Liu et al. [19] proposed GM_AOS 1, GM_AOS 2 and GM_AOS 3 algorithms, and GM_AOS 2 algorithm was slightly better than the other algorithms. When the quadratic model is considered, the algorithm developed by [18] is identical with GM_AOS 1 algorithm. In a certain sense, our algorithm can be viewed as an extension of SCG algorithm [5] and a modification of DY algorithm[8]. Therefore, we adopt the performance profiles introduced by Dolan et al. [11] to display the numerical performances of NSCG, SCG, DY and GM_AOS 2 algorithms.

It is noticed that the number of iterations (Itr), the number of function evaluations (NF), the number of gradient evaluations (NG) and the CPU time (Tcpu) are important factors showing the numerical performance of an optimal method. In profiles, the top curve is the method that solved the most problems in a time that was within a factor of the best time. The horizontal axis gives the percentage \((\tau )\) of the test problems for which a method is the fastest (efficiency), while the vertical side gives the percentage \((\psi )\) of the test problems that are successfully solved by each of the methods. Moreover, we present the number of problems solved by the tested algorithms with a minimum number of Itr, NF and NG and the minimum Tcpu. If programme runs failure, we denote the number of Itr, NF, NG by a large positive integer, respectively, and denote the Tcpu by 1000 seconds. In this way, only NSCG algorithm can solve all test problems. However, SCG, DY and GM_AOS 2 algorithms do 98.5%, 93.8% and 92.3% of problems, respectively.
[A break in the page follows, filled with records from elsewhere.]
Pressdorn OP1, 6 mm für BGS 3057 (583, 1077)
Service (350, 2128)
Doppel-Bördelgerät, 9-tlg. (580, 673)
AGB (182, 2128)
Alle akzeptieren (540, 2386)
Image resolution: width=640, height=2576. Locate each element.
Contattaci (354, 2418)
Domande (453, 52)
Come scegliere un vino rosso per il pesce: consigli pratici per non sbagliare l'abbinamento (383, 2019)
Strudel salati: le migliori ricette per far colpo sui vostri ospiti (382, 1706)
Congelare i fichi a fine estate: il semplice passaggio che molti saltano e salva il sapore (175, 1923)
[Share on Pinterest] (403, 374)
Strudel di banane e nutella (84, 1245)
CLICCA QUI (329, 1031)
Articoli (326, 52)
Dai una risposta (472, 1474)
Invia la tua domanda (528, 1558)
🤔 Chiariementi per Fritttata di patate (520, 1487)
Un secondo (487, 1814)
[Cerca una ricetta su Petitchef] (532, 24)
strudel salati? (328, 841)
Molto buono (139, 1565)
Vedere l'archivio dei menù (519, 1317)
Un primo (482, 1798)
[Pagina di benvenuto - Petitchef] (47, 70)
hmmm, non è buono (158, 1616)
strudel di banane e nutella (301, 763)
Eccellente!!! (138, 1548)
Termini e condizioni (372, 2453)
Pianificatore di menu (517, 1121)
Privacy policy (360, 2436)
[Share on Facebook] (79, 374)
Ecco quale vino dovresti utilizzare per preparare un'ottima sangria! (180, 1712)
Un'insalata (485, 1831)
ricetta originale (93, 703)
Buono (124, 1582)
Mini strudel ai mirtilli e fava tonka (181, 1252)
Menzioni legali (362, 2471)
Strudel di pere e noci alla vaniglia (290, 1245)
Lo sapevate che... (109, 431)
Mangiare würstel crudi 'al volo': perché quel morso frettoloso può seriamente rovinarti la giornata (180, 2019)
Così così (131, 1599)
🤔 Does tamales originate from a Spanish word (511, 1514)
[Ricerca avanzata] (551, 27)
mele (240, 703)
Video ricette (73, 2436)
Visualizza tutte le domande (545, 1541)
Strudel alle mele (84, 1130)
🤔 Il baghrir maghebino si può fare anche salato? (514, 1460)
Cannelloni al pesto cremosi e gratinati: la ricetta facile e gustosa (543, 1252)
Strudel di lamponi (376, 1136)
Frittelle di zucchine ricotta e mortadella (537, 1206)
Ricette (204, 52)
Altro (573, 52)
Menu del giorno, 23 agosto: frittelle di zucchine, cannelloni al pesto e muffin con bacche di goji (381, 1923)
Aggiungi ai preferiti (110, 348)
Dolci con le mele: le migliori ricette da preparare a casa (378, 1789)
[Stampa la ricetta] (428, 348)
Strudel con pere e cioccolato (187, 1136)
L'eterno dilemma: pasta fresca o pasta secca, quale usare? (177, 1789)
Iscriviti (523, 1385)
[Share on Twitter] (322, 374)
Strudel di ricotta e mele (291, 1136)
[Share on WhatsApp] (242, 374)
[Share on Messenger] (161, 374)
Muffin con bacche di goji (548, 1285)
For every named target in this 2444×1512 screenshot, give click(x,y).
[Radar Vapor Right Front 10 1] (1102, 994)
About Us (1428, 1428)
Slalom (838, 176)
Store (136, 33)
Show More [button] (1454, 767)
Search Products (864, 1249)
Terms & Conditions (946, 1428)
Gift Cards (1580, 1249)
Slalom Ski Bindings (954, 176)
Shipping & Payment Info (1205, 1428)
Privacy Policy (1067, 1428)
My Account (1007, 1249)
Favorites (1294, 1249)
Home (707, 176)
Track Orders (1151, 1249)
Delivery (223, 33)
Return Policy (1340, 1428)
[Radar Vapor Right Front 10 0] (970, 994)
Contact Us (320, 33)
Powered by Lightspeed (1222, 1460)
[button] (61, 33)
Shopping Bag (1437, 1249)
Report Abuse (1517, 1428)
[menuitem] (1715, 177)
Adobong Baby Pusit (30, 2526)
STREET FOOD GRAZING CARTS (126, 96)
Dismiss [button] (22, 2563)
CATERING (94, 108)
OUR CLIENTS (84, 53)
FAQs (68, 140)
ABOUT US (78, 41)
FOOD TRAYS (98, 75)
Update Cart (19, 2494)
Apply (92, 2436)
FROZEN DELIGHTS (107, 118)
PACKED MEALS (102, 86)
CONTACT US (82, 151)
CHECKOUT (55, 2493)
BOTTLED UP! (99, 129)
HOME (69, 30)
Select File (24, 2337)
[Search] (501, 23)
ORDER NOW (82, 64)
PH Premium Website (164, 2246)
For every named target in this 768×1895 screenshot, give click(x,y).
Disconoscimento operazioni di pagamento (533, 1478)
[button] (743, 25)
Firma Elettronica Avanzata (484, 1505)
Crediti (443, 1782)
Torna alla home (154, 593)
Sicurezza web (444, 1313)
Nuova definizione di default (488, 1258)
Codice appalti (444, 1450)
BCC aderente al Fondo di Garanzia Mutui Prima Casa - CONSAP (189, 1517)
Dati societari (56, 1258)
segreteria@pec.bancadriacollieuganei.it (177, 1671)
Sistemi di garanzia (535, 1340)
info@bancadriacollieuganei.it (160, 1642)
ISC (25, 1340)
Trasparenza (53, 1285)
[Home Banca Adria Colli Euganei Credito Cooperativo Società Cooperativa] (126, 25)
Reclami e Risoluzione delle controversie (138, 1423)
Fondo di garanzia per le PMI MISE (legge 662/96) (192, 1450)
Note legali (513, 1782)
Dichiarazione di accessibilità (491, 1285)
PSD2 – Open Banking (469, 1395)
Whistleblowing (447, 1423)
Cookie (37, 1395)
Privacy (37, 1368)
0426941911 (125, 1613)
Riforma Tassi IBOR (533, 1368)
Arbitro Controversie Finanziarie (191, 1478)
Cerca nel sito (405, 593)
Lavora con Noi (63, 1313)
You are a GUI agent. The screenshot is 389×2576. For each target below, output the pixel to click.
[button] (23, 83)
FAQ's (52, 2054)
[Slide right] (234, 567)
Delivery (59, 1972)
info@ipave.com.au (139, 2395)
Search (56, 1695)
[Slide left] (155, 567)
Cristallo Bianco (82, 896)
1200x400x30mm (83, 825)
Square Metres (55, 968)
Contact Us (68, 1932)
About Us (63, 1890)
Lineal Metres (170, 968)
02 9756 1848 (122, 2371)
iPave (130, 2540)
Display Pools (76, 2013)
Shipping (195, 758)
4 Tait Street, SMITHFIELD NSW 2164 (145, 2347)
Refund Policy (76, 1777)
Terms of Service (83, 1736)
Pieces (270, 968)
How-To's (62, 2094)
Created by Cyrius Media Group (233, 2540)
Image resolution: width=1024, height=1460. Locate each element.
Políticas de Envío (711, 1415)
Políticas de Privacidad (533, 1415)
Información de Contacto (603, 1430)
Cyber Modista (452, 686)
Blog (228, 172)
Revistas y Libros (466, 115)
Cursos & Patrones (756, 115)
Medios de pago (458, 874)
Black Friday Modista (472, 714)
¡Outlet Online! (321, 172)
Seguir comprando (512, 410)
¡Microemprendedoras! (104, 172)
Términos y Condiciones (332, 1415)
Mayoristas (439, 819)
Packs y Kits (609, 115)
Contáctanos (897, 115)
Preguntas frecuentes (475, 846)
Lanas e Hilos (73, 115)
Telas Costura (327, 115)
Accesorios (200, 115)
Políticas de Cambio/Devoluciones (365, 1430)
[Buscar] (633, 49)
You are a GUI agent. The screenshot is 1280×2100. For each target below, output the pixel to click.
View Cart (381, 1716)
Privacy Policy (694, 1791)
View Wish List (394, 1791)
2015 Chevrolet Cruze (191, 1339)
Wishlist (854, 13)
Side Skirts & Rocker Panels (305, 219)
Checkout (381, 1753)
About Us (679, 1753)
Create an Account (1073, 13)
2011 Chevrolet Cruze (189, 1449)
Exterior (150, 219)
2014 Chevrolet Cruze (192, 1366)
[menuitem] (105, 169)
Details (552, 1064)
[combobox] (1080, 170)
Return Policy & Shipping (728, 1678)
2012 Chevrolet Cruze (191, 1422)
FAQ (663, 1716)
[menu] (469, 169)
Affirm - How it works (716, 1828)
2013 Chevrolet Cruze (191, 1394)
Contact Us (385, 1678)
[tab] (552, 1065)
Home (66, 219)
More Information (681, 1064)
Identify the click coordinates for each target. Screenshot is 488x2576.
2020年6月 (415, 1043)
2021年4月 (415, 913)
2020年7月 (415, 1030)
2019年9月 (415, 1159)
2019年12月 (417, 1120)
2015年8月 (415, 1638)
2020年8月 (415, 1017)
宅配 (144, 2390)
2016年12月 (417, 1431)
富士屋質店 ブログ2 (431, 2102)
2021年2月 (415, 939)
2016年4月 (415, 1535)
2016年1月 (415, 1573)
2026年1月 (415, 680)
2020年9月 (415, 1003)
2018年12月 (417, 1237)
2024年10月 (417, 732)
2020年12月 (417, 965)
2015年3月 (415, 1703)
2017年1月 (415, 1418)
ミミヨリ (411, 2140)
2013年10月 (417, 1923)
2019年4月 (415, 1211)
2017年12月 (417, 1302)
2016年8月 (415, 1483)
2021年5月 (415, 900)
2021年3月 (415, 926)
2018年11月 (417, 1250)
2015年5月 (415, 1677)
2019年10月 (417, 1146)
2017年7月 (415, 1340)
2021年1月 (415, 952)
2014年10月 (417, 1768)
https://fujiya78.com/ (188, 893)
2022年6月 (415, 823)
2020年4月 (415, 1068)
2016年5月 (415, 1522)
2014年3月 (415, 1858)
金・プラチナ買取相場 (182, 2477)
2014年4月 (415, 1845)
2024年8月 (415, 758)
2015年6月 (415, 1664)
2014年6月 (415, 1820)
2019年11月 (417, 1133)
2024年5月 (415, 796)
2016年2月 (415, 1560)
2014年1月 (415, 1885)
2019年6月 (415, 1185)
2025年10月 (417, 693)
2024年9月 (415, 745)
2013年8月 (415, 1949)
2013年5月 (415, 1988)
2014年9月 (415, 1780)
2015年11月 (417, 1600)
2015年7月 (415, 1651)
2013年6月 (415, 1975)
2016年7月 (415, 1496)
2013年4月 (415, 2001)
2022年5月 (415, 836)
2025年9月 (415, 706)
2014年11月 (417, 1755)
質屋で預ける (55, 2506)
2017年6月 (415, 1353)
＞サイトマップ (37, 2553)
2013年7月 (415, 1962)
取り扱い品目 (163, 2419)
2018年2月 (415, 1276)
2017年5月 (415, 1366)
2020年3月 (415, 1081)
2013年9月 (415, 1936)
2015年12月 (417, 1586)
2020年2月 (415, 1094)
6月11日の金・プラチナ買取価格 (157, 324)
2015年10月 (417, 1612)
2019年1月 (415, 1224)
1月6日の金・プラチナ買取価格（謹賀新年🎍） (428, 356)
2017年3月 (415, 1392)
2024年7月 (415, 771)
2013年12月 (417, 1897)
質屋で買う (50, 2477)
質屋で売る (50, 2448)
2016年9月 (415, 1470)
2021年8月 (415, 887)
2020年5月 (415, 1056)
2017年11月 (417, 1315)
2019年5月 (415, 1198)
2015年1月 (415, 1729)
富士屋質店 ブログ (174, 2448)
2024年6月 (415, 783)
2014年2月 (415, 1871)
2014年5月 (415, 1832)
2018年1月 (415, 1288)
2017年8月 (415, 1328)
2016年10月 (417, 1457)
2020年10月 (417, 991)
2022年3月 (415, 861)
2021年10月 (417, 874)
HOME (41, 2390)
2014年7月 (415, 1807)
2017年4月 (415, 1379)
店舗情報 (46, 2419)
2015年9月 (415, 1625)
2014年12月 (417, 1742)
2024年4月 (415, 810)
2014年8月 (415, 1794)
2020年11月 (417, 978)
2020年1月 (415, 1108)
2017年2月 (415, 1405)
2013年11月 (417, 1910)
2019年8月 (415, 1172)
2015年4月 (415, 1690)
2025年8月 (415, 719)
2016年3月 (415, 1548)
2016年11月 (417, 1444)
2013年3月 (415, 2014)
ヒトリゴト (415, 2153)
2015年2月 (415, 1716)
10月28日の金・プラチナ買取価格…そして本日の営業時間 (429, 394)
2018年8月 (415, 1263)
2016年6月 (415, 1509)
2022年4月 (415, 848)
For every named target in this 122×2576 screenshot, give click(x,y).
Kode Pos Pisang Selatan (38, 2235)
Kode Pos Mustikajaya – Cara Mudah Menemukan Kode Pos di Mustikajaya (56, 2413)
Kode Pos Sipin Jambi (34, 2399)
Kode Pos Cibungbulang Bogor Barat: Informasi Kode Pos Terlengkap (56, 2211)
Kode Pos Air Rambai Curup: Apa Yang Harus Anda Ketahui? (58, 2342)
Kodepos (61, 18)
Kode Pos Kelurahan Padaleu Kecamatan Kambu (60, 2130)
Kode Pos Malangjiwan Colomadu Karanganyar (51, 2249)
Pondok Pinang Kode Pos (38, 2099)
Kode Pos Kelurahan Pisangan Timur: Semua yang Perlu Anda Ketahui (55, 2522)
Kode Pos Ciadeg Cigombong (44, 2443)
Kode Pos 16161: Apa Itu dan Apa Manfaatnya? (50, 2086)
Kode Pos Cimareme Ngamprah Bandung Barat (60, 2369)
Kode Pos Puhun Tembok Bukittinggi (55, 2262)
From Figs. 14, we can see that NSCG algorithm is the top performer, being more successful and more robust than SCG, DY and GM_AOS 2 algorithms. For example, in Fig. 1, subject to Itr, NSCG algorithm outperforms in 62 problems (i.e., it achieves the minimum number of iterations in 130 problems), SCG algorithm outperforms in 28 problems, DY algorithm outperforms in 23 problems, while GM_AOS 2 outperforms in 17 problems. Observe that NSCG algorithm is also the fastest of the three algorithms in Figs. 2, 3 and 4. To conclude, NSCG algorithm is more effective than other algorithms with respect to all the measures (Itr, NF, NG, Tcpu).

Figure 1
figure 1

Performance profiles for the number of iterations

Figure 2
figure 2

Performance profiles for the number of function evaluations

Figure 3
figure 3

Performance profiles for the number of gradient evaluations

Figure 4
figure 4

Performance profiles for the CPU time

5 Conclusions

In this paper, a new spectral conjugate gradient method is proposed based on the idea of approximate optimal stepsize. Besides, the memoryless BFGS formula is embedded in our algorithm to reduce the computational and storage costs. Under some assumptions, global convergence of the proposed method is established. Numerical results show that this method is efficient and competitive.